Néanmoins, les limites méthodologiques de cette étude, reconnues par les auteurs, conduisent à considérer ces chiffres avec prudence : pour certains pays inclus, dont la France, les données sur la prescription d’HCQ étaient peu nombreuses ; les taux de mortalité étaient très variables selon les hôpitaux et les régions ; l’intervalle de confiance du sur-risque de mortalité associé à l’HCQ utilisé comme donnée de base pour les estimations était très large (2 % à 20 %). En raison de l’amplitude de cet intervalle de confiance notamment, les résultats pourraient être soit surestimés d’un facteur cinq soit sous-estimés d’un facteur deux.
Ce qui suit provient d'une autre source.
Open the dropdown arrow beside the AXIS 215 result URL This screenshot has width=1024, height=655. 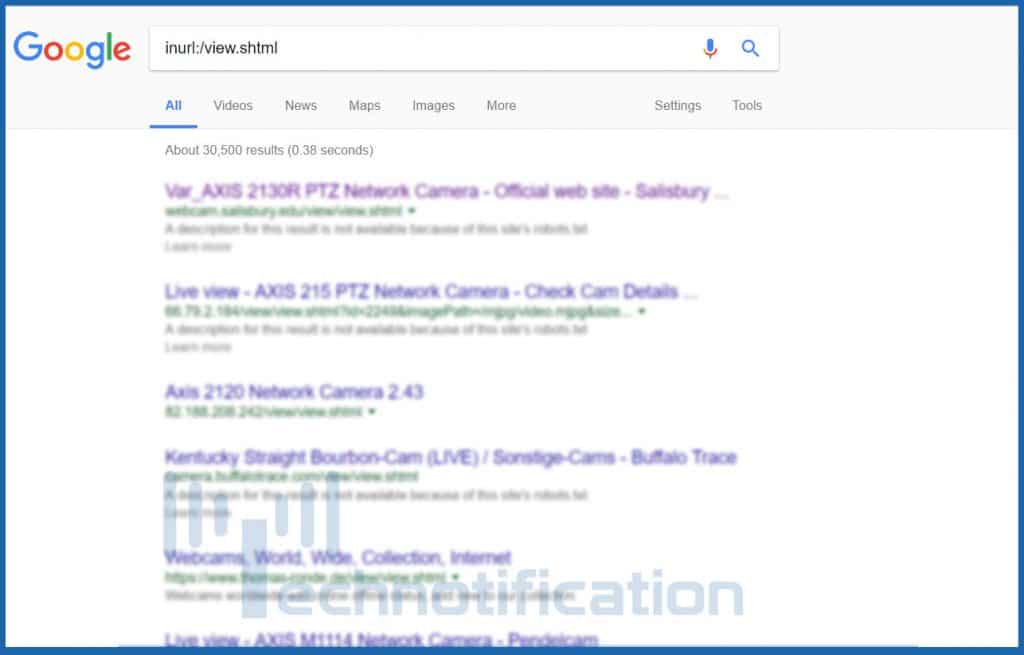641,311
Le Pr Jean-Christophe Lega (Hospices civils de Lyon, université de Lyon), dernier auteur de l’étude, explique : « Nous avons essayé de produire un ordre de grandeur, et nous revendiquons une imprécision dans les chiffres ». En effet, l’objectif de ces estimations était plutôt de souligner le risque inhérent au repositionnement de médicaments dans des contexte d’urgence, fondé sur des preuves de faible qualité, des extrapolations ou des spéculations.
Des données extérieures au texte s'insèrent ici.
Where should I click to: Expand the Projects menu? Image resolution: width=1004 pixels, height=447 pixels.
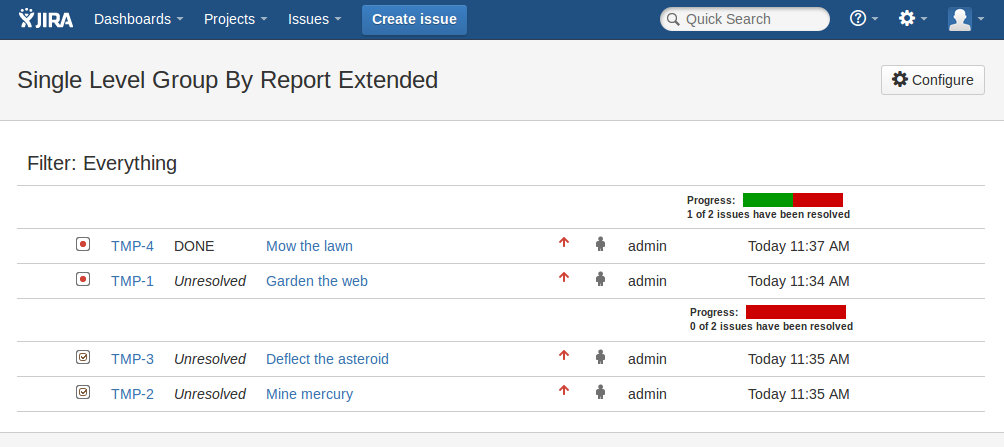coord(235,19)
Des pistes d’amélioration « en cas de nouvelle pandémie »
Les auteurs soulignent ainsi que ces résultats étayent la nécessité de mettre en place des mesures plus restrictives pour les prescriptions hors AMM dans les situations d’urgence et d’incertitude comme les épidémies. Ces prescriptions hors AMM « empiriques » deviennent d’autant plus injustifiables, selon eux, que la pandémie de Covid a facilité la mise en place plus rapide d’essais randomisés pour tester l’efficacité des molécules, sans devoir recourir à des approches non fondées sur des preuves.
« Les autorités politiques ne devraient pas promouvoir la prescription de médicaments qui n’ont pas été formellement évalués, ce qui peut conduire à de faux espoirs sur l’existence d’une solution à des crises sanitaires complexes », insistent les auteurs – les crises sanitaires étant effectivement des contextes particulièrement propices à ce type de dérives. Rappelons qu’Emmanuel Macron a rendu visite à Didier Raoult à l’IHU de Marseille en avril 2020, une visite interprétée par beaucoup comme une validation de la conduite thérapeutique de l’institut, déjà amplement remise en cause à l’époque.
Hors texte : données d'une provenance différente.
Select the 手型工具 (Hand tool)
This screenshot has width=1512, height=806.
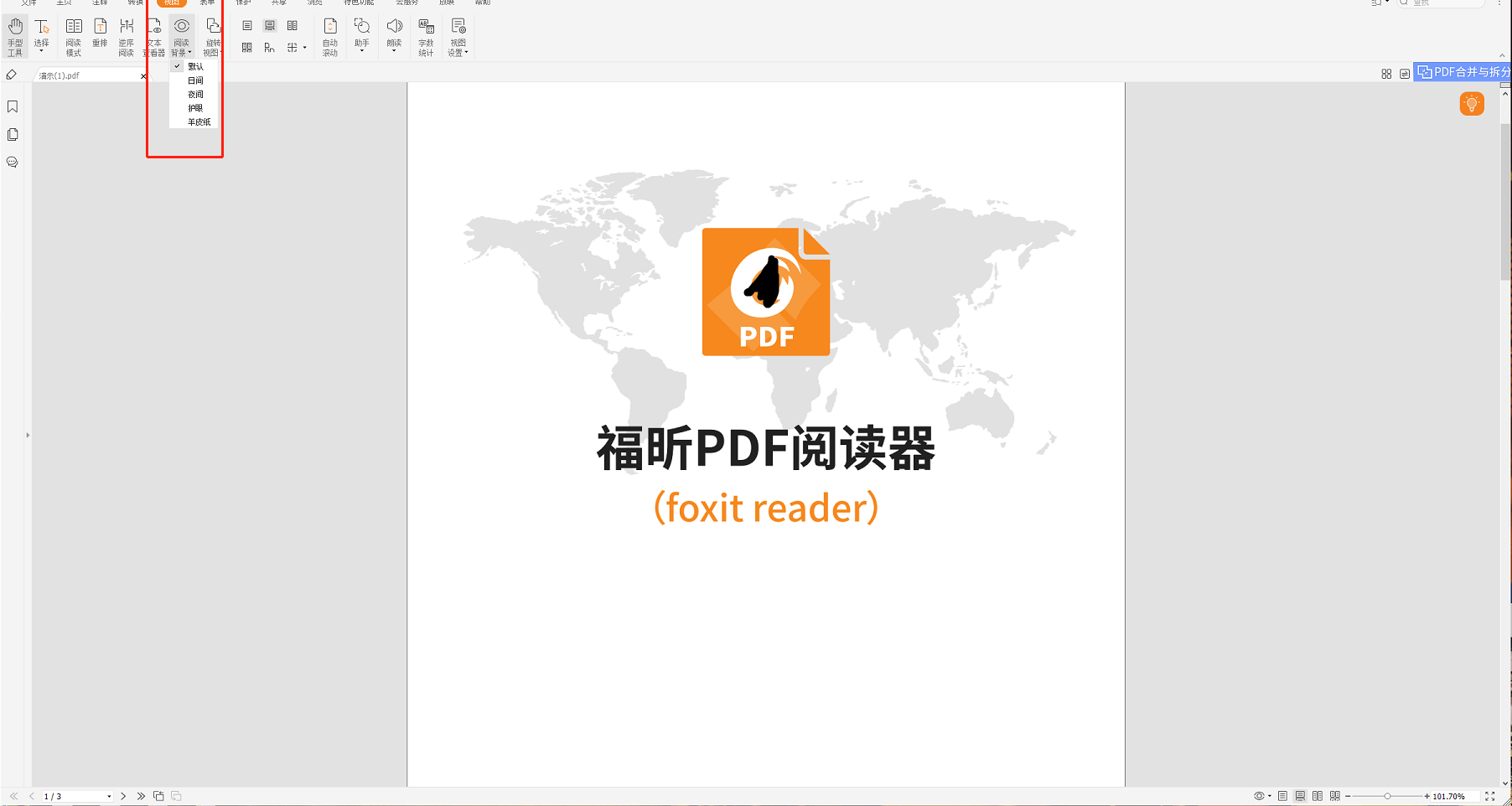15,36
Bien que les études internationales aient largement démontré l’absence d’efficacité de l’HCQ en cas de Covid,2 - 4 les équipes de l’IHU de Marseille n’en démordent pas et continuent de publier – en octobre 2023 ! – des articles « montrant » son efficacité... (L’ANSM a saisi la justice à la suite de la publication de cette étude, qu’elle dit ne pas avoir autorisée et avoir été conduite sans l’avis favorable d’un comité de protection des personnes, deux autorisations obligatoires pour garantir la sécurité des patients.)
D’autres études sont en cours, menées par la même équipe de Lyon, pour évaluer les autres médicaments qui, comme l’HCQ ont été repositionnés pour traiter le Covid au début de la pandémie, alors que les données faisaient encore défaut : « Nous reprenons l’ensemble des prescriptions dans le monde, et les résultats préliminaires invitent à la prudence. » Pour lui, ces études sont un « retour d’expérience pour [s’]améliorer en cas de nouvelle pandémie ».
2. The RECOVERY Collaborative Group. Effect of Hydroxychloroquine in Hospitalized Patients with Covid-19. N Engl J Med 2020;383:2030-2040.
3. Avezum Á, Oliveira GBF, Oliveira H, et al. Hydroxychloroquine versus placebo in the treatment of non-hospitalised patients with COVID-19 (COPE – Coalition V): A double-blind, multicentre, randomised, controlled trial. Lancet Reg Health Americas 2022;11:100243.
4. Boulware DR, Pullen MF, Bangdiwala AS, et al. A Randomized Trial of Hydroxychloroquine as Postexposure Prophylaxis for Covid-19. N Engl J Med 2020;383:517-525.